_Task instructions_
Copy out the data below word for word, starting at the line that has "Given: Click the Loomis Express logo" and stopping after the line that has "Looking at the screenshot, I should (306, 214).". Leave the pictures out of your copy.

_Records to use_

......

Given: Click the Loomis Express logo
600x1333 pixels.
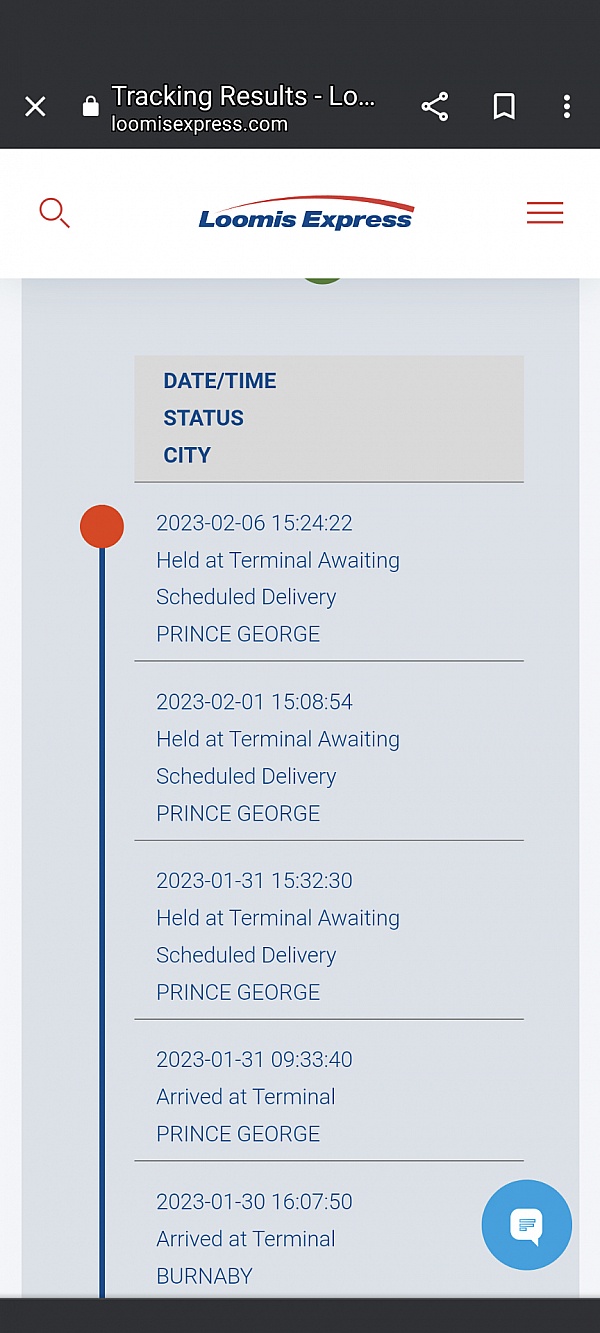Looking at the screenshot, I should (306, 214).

......

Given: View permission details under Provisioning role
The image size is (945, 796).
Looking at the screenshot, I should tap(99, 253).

......

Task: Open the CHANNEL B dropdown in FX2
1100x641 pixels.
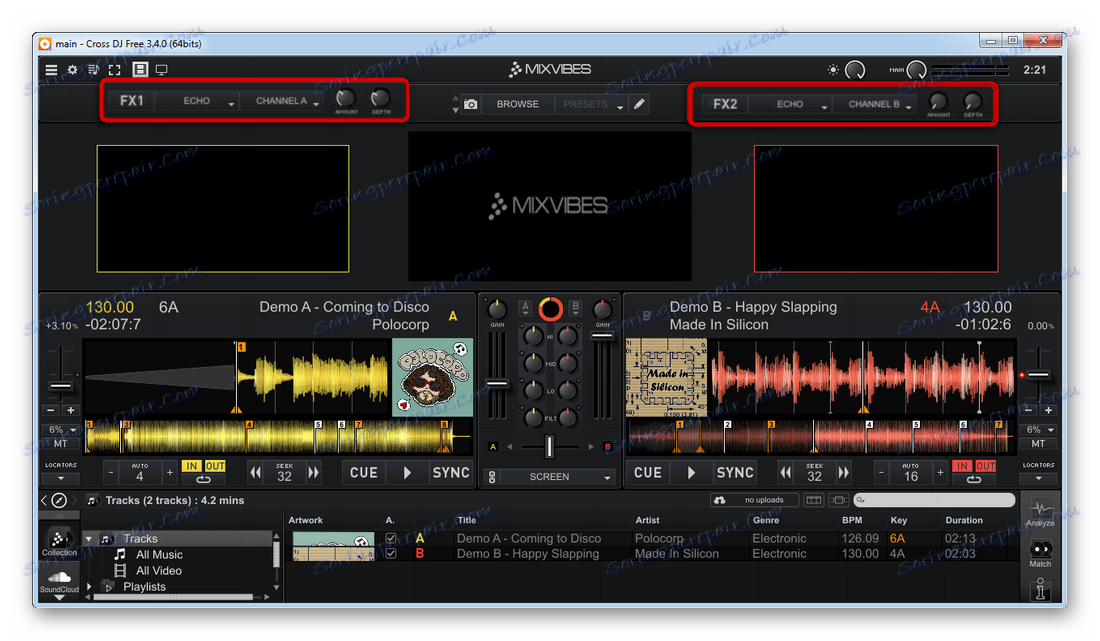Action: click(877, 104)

......

_Exercise result_
Given: Click the Loomis Express logo
600x1333 pixels.
Looking at the screenshot, I should (306, 214).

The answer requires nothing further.